DATA RECORDS:
○ ○ ○ ○ ○
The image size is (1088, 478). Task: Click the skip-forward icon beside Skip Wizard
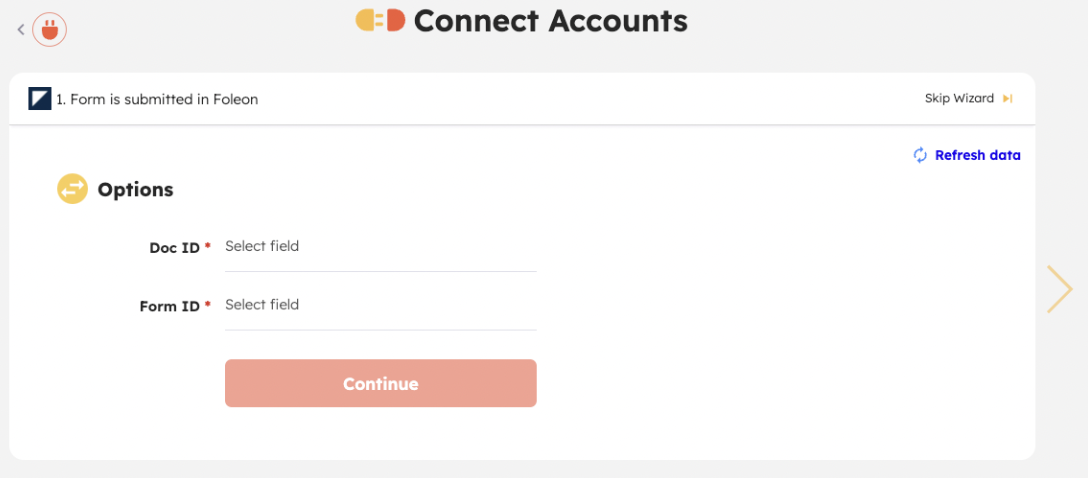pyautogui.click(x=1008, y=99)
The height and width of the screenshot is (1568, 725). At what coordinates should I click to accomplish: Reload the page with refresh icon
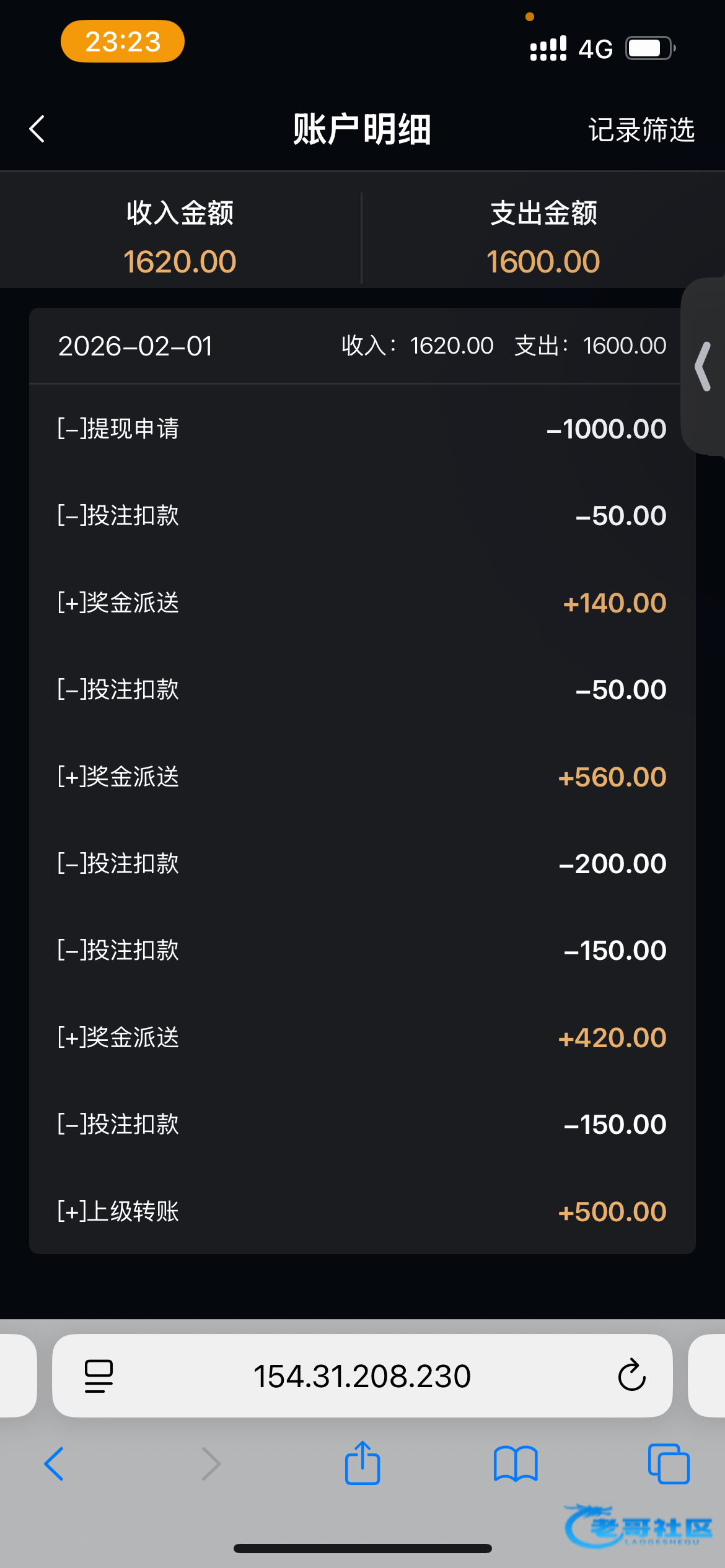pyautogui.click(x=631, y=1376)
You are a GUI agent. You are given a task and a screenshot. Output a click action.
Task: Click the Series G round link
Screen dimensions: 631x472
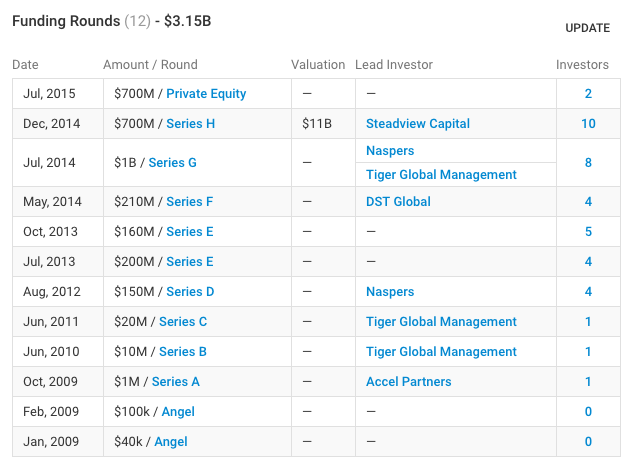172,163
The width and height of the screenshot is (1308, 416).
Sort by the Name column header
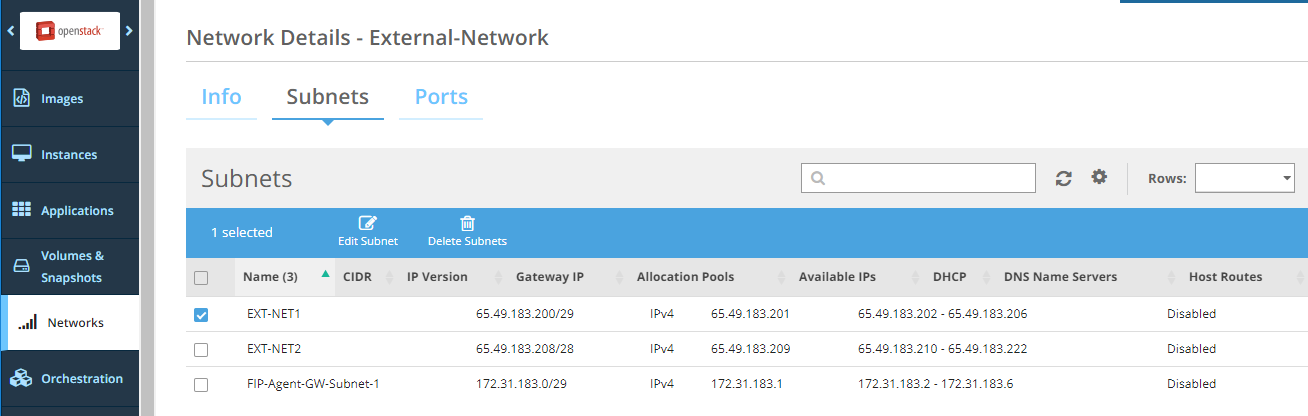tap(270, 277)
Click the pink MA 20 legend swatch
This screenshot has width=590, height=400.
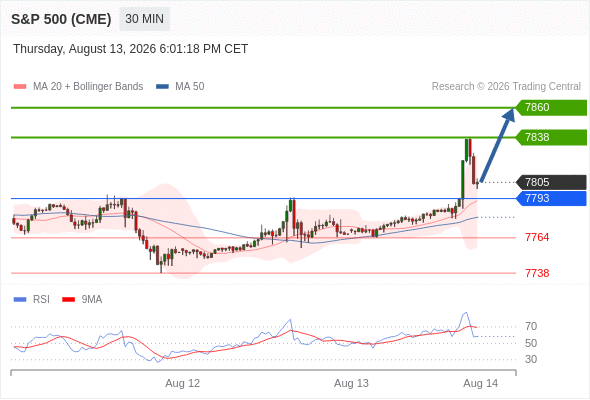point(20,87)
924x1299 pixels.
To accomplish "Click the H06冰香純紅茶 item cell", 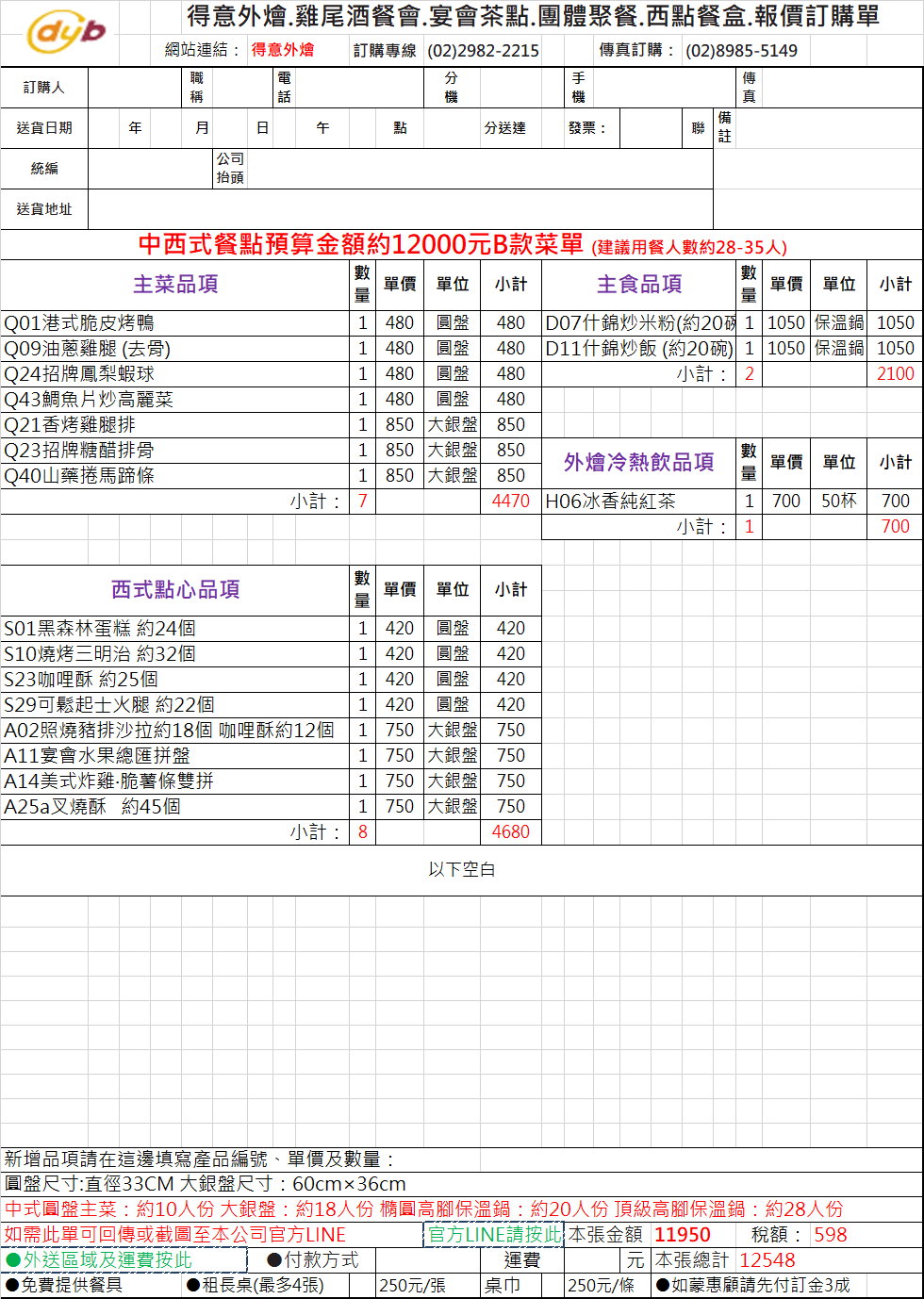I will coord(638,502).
○ ○ ○ ○ ○
DIRECTIONS: Copy out every line above, in full, from the start of the lines through the line that contains "tap(270, 277)", and shift each coordinate in the answers up by 50. Leave the pictures out.

WRITTEN REPLY:
The image size is (1088, 478). Task: Click the skip-forward icon beside Skip Wizard
pyautogui.click(x=1058, y=149)
The height and width of the screenshot is (1568, 725). At what coordinates should I click to accomplish: Reload the page with refresh icon
pyautogui.click(x=681, y=1426)
You are a GUI agent. You are given a task and a screenshot. Output a click action.
Task: Click the Series G round link
Screen dimensions: 631x472
222,213
The width and height of the screenshot is (1308, 416).
Sort by the Name column header
tap(320, 327)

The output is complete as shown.